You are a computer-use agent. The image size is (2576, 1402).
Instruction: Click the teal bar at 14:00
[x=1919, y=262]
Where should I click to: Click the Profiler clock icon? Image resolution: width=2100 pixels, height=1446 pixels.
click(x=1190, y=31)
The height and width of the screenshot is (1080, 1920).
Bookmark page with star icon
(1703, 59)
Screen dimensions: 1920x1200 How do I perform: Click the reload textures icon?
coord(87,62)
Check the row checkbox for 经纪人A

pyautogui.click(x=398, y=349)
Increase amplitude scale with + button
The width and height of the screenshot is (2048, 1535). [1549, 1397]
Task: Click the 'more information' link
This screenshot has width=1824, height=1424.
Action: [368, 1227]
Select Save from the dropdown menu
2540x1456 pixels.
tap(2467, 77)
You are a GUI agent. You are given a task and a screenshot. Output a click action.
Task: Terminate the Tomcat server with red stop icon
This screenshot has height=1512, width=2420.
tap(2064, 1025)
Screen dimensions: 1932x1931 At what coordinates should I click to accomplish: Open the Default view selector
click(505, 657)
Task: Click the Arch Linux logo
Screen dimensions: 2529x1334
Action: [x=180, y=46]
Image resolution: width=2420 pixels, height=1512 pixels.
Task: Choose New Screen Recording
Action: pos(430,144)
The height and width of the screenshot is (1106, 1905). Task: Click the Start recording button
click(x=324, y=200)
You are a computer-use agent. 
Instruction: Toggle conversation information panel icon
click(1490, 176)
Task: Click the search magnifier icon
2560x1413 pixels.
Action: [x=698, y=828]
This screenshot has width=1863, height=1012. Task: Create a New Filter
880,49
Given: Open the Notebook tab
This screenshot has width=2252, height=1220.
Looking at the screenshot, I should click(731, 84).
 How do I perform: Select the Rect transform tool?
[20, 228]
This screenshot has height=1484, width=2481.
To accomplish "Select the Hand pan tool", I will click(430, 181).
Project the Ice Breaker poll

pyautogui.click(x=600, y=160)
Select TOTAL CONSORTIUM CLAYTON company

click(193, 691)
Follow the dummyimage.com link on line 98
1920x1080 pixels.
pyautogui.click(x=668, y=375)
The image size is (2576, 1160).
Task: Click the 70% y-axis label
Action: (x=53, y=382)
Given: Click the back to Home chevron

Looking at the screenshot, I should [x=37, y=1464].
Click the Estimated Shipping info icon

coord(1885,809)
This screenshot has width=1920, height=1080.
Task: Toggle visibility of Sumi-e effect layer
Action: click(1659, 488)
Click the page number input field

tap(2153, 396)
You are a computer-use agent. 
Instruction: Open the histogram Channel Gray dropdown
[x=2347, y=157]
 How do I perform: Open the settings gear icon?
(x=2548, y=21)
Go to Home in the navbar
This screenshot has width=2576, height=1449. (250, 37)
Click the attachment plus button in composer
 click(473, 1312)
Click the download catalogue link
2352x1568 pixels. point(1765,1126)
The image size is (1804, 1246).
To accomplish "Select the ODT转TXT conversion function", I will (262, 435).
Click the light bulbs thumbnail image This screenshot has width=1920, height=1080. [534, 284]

+===+

The expected response is every record, reproduced word for word.

◆ Answer to this problem ◆
You are a computer-use agent. The image size is (2576, 1402).
Instruction: Click the teal bar at 14:00
[x=1919, y=262]
Where should I click to: Click the Profiler clock icon? Image resolution: width=2100 pixels, height=1446 pixels.
click(x=1190, y=31)
The height and width of the screenshot is (1080, 1920).
Bookmark page with star icon
(1703, 59)
Screen dimensions: 1920x1200 How do I perform: Click the reload textures icon?
coord(87,62)
Check the row checkbox for 经纪人A

pyautogui.click(x=398, y=349)
Increase amplitude scale with + button
The width and height of the screenshot is (2048, 1535). [1549, 1397]
Task: Click the 'more information' link
This screenshot has width=1824, height=1424.
Action: [368, 1227]
Select Save from the dropdown menu
2540x1456 pixels.
tap(2467, 77)
You are a GUI agent. You are given a task and a screenshot. Output a click action.
Task: Terminate the Tomcat server with red stop icon
This screenshot has height=1512, width=2420.
tap(2064, 1025)
Screen dimensions: 1932x1931 At what coordinates should I click to accomplish: Open the Default view selector
click(505, 657)
Task: Click the Arch Linux logo
Screen dimensions: 2529x1334
Action: [x=180, y=46]
Image resolution: width=2420 pixels, height=1512 pixels.
Task: Choose New Screen Recording
Action: pos(430,144)
The height and width of the screenshot is (1106, 1905). Task: Click the Start recording button
click(x=324, y=200)
You are a computer-use agent. 
Instruction: Toggle conversation information panel icon
click(1490, 176)
Task: Click the search magnifier icon
2560x1413 pixels.
Action: [x=698, y=828]
This screenshot has width=1863, height=1012. Task: Create a New Filter
880,49
Given: Open the Notebook tab
This screenshot has width=2252, height=1220.
Looking at the screenshot, I should click(731, 84).
 How do I perform: Select the Rect transform tool?
[20, 228]
This screenshot has height=1484, width=2481.
To accomplish "Select the Hand pan tool", I will click(430, 181).
Project the Ice Breaker poll

pyautogui.click(x=600, y=160)
Select TOTAL CONSORTIUM CLAYTON company

click(193, 691)
Follow the dummyimage.com link on line 98
1920x1080 pixels.
pyautogui.click(x=668, y=375)
The image size is (2576, 1160).
Task: Click the 70% y-axis label
Action: (x=53, y=382)
Given: Click the back to Home chevron

Looking at the screenshot, I should [x=37, y=1464].
Click the Estimated Shipping info icon

coord(1885,809)
This screenshot has width=1920, height=1080.
Task: Toggle visibility of Sumi-e effect layer
Action: click(1659, 488)
Click the page number input field

tap(2153, 396)
You are a computer-use agent. 
Instruction: Open the histogram Channel Gray dropdown
[x=2347, y=157]
 How do I perform: Open the settings gear icon?
(x=2548, y=21)
Go to Home in the navbar
This screenshot has width=2576, height=1449. (250, 37)
Click the attachment plus button in composer
 click(473, 1312)
Click the download catalogue link
2352x1568 pixels. point(1765,1126)
The image size is (1804, 1246).
To accomplish "Select the ODT转TXT conversion function", I will (262, 435).
Click the light bulbs thumbnail image This screenshot has width=1920, height=1080. [534, 284]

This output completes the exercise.